А вот Костя чувствовал себя совсем плохо. Ясность пришла. Безнадёжность. Дело было не в горах, не в высоте. Тревога, жившая в Косте, томившая его, была сродни надежде. На что‑то такое вдруг стал надеяться наш Костя, что‑то поманило его, повлекло. Он ещё и сам не понимал, что это с ним творится, а уже оказался в плену этой надежды, этой откровенной и сокрытой игры с ним, когда дарилась ему машина, когда сыскалась ему невеста, когда… А теперь ясность пришла. Ксана и Туменбай любили друг друга – вот что стало ему ясно. И Туменбай заслуживал её любви. Костя смирился с этим. Сразу же, безоговорочно. Он сам влюбился в Туменбая, в его смелость и ещё в какую‑то удивительную отрешённость и независимость, которые пленили Костю в Туменбае. И теперь Костя был снова свободен, был снова самим собой и думал, верил, что так тому и быть.

Машина выскользнула ещё на один плоский кружок в горах, на усыпанное камнями блюдце, по краям которого, будто пришли сюда на водопой, стояли, покачиваясь, облака. Иные были похожи на белых слонов, иные, поменьше, на белых овец. Облака здесь цеплялись и о близкие, надвинувшиеся скалы. И тоже были не сами собой, не облаками, а старцем в белой одежде, а женщиной с поднятыми руками, а заплывшим в небо китом.

– Здесь! – Еырвалось у Кости.

Григорий понял его и затормозил.

Костя выскочил из машины.

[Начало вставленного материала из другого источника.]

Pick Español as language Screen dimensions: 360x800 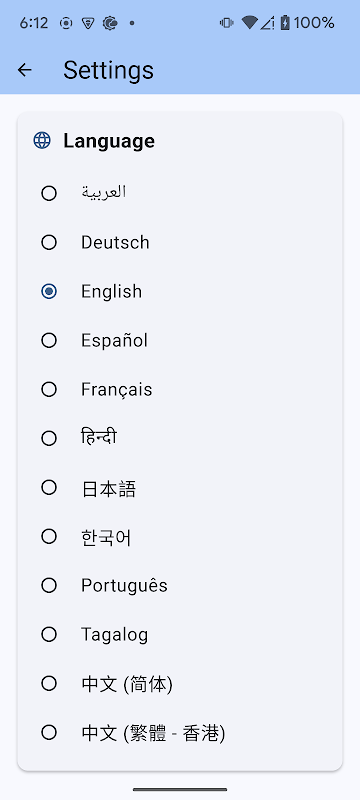[49, 340]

Он не верил глазам. Облака, бесконечно далёкие облака, стояли рядом с ним. Они покачивались, и стал покачиваться Костя, когда пошёл к ним, протягивая руки.

– Стой! Там пропасть! – крикнул Григорий, выскакивая нз машины.

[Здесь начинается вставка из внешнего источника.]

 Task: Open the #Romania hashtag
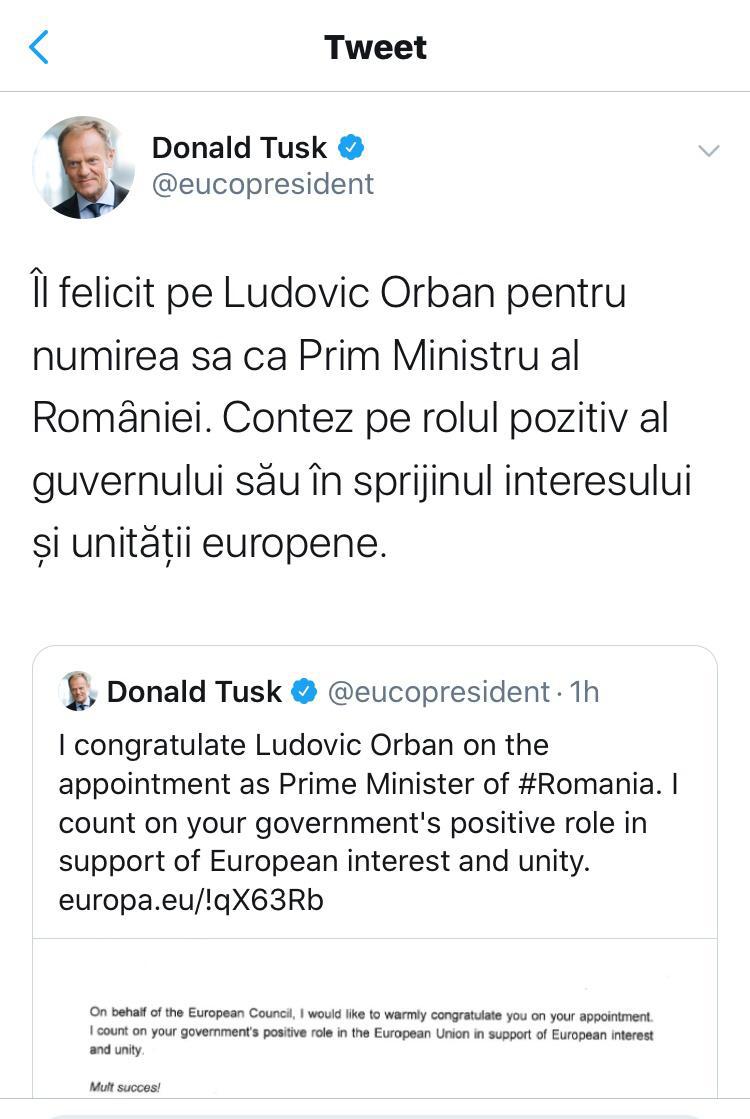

Верно, чуть сдвинулся в сторону белый слон, и Костя близко увидел тёмную пустоту под слоновьими ногами. Эта пустота, жуткая эта пустота, поманила, позвала Костю. Он вспомнил, отец рассказывал, что в горах всегда тянет глянуть в пропасть. Даже совсем нормальные люди в горах, на высоте, чуть–чуть становятся ненормальными. Костя прислушался к себе. Он был нормальный и, пожалуй, никогда так ясно все не понимал, как в эти мгновения. Ксана и Туменбай приближались к нему.

– Костя, осторожнее, осторожнее, – беспокоилась Ксана. – Смотрите, чтобы нога не подвернулась. Да не стойте же там!

А Костя вдруг понял – вот она, ясность? – он понял, что любит Ксану и никуда ему от этого не деться.

Мы взрослеем не постепенно, не скапливая день за днём. Мы взрослеем вдруг. От толчка какого‑нибудь. От прозрения. Такой толчок–прозрение настиг сейчас Костю. И грустно ему стало, невмоготу грустно. Так опечаливаются лишь взрослые люди. И взрослое умение тотчас пришло ему на помощь, умение скрывать свои чувства. Лихим, бесшабашным, бесстрашным вздумалось прикинуться Косте. Ему показалось, что так надо. Ему показалось, что лучшего сейчас просто не придумаешь. Вот он какой! Глядите‑ка! И он шагнул к пропасти, дивясь сам себе, своему спокойствию. Шагнул и погладил зыбкого белого слона по хоботу.

– Костя! —взмолилась за спиной Ксана.

Слон изумился, он не привык, чтобы люди так близко подступали к нему. Он качнулся под Костиной рукой и отпрянул и истаял, примкнув к белым овцам. А там, где только что стоял он, открылась пропасть. Ещё на ступню можно было придвинуться к самому краю. Костя так и сделал. Теперь его правый ботинок наполовину навис над пропастью. И теперь, только пошатнись, только качнись…

– Костя, Костя, – тихонько окликал его Григорий, точно подманивал. – Учти, тут оползни случаются. Учти.

Костю позабавил испуганный голос Григория. Косте не было страшно, он даже ещё чуть–чуть продвинулся вперёд. Из тёмного провала дохнуло на него горьковатой каменной пылью.

– Костя, зачем? – спросила за спиной Ксана. – Зачем?

Да, зачем?! Вдруг закружилась голова, почти неприметно, но и этого было довольно, – чтобы Костя выпустил из глаз закраину пропасти и чтобы поплыло, поплыло все перед глазами. И тут чьи‑то руки схватили его за плечи, и он упал вместе с тем, кто схватил его, упал на спину, соскользнув ногами в пропасть. Камни посыпались туда. Лёжа, Костя вслушивался, как падают, шурша, камни. Он ждал, когда они достигнут дна, но отклика от их падения все не было.